Mammals have the ability to produce a concentrated urine. The Henle’s loop and vasa recta play a significant role in this. The flow of filtrate in the two limbs of Henle’s loop is in opposite directions and thus forms a counter current.
The flow of blood through the two limbs of vasa recta is also in a counter current pattern. The proximity between the Henle’s loop and vasa recta, as well as the counter current in them help in maintaining an increasing osmolarity towards the inner medullary interstitium, i.e., from 300 mOsmolL–1 in the cortex to about 1200 mOsmolL–1 in the inner medulla.
This gradient is mainly caused by NaCl and urea. NaCl is transported by the ascending limb of Henle’s loop which is exchanged with the descending limb of vasa recta.

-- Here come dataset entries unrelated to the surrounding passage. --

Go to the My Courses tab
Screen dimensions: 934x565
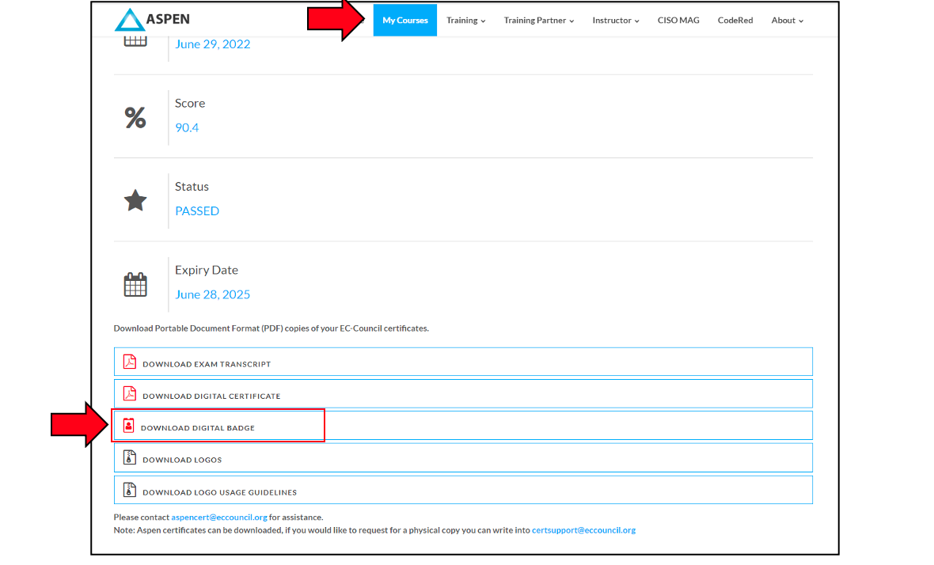pyautogui.click(x=405, y=21)
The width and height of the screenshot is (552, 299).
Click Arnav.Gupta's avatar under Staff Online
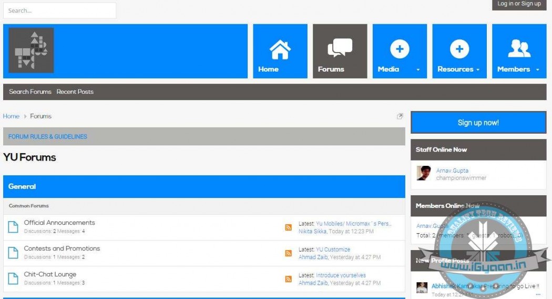pos(424,174)
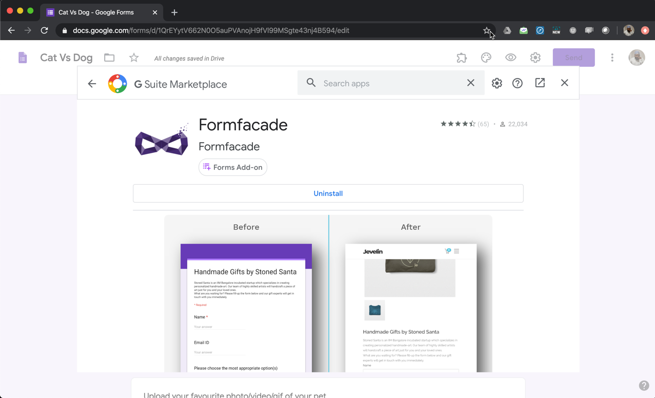This screenshot has width=655, height=398.
Task: Customize theme colors with the palette icon
Action: [486, 57]
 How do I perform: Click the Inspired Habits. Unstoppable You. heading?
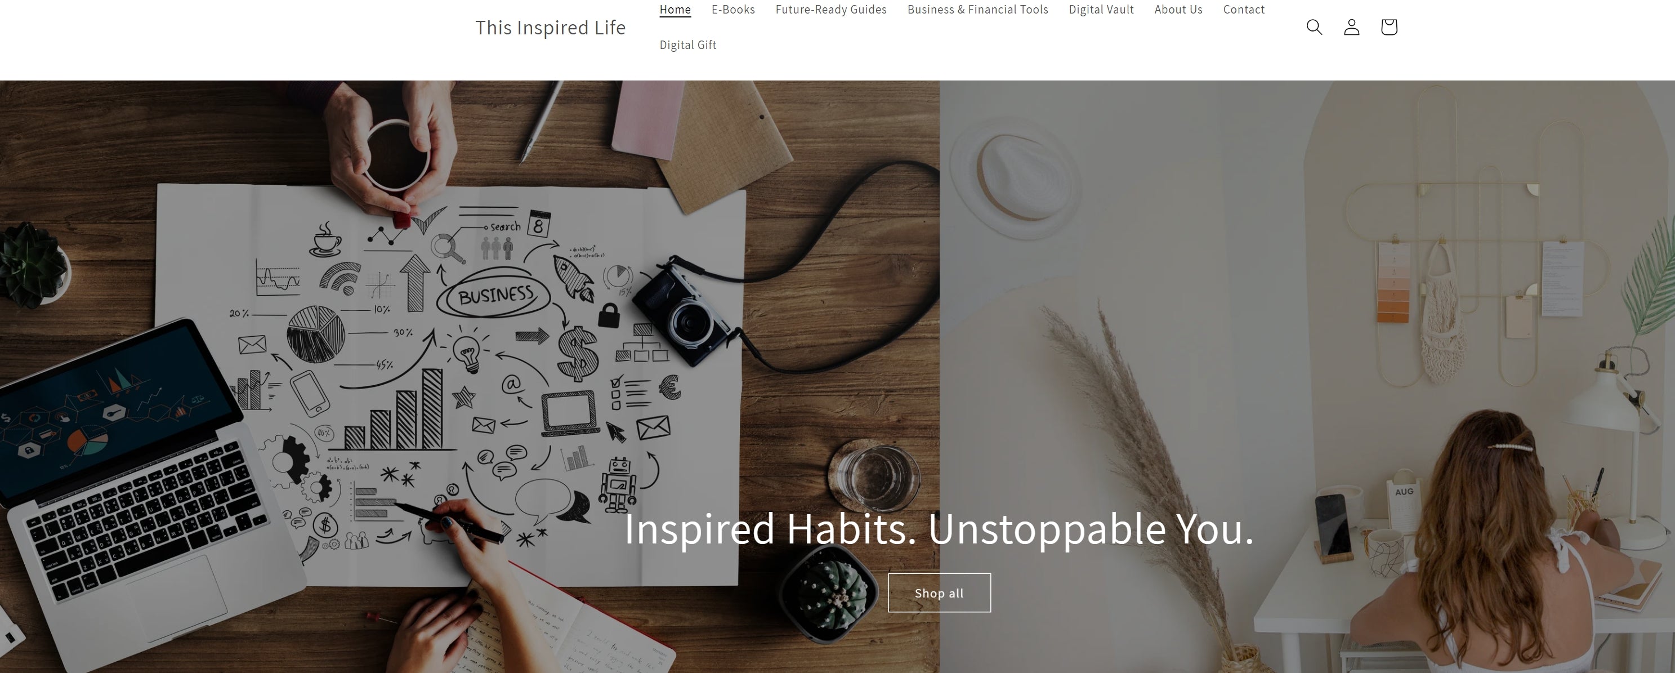(x=938, y=528)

NaCl is returned to the interstitium by the ascending portion of vasa recta. Similarly, small amounts of urea enter the thin segment of the ascending limb of Henle’s loop which is transported back to the interstitium by the collecting tubule.
The above described transport of substances facilitated by the special arrangement of Henle’s loop and vasa recta is called the counter current mechanism. This mechanism helps to maintain a concentration gradient in the medullary interstitium.
Presence of such interstitial gradient helps in an easy passage of water from the collecting tubule thereby concentrating the filtrate (urine). Human kidneys can produce urine nearly four times concentrated than the initial filtrate formed.